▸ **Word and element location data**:
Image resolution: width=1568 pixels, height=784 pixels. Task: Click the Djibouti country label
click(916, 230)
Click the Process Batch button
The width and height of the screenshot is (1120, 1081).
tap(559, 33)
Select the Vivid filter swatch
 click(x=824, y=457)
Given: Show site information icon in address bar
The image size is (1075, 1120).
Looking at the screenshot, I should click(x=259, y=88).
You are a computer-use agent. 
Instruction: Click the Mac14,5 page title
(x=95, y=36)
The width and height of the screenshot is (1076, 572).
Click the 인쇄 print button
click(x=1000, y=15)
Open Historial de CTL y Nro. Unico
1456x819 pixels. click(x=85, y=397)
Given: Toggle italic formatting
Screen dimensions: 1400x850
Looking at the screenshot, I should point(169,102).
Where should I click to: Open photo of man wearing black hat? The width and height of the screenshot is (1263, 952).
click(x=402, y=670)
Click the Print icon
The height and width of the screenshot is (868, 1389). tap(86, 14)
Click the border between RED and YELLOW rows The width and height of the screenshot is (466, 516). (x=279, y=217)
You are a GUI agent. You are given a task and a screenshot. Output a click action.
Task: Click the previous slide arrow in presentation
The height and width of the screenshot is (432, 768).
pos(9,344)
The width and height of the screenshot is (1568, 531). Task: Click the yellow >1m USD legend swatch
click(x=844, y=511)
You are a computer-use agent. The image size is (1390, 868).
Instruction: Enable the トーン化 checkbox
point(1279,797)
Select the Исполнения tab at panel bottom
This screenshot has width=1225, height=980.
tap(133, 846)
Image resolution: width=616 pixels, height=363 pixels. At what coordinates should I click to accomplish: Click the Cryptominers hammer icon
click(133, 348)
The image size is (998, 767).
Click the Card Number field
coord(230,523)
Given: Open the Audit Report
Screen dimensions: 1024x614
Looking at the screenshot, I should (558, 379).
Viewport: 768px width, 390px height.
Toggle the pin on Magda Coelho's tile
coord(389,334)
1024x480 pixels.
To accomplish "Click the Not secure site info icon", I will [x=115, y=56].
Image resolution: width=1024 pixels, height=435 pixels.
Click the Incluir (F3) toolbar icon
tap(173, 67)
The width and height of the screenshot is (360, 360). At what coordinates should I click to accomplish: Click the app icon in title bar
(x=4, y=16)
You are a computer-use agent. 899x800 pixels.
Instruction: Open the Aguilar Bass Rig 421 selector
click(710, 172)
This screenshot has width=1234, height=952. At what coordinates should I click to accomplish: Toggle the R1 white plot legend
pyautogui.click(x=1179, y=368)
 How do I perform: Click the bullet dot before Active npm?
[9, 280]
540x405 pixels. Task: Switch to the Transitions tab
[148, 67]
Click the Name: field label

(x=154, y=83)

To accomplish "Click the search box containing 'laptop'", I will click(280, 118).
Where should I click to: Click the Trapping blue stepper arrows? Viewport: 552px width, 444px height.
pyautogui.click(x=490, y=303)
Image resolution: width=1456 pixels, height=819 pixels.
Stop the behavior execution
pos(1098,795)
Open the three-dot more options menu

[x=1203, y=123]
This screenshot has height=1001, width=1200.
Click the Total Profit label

▸ **Task requirements**: Starting at the line containing "Where should I click to: Click" and ending at the last line of the records above, present each line as an item in a numbered list, leaving out blank lines.

▸ **Result of the task**:
1. Where should I click to: Click the Trapping blue stepper arrows? Viewport: 552px width, 444px height.
2. pyautogui.click(x=490, y=303)
3. Image resolution: width=1456 pixels, height=819 pixels.
4. Stop the behavior execution
5. pos(1098,795)
6. Open the three-dot more options menu
7. [x=1203, y=123]
8. This screenshot has height=1001, width=1200.
9. Click the Total Profit label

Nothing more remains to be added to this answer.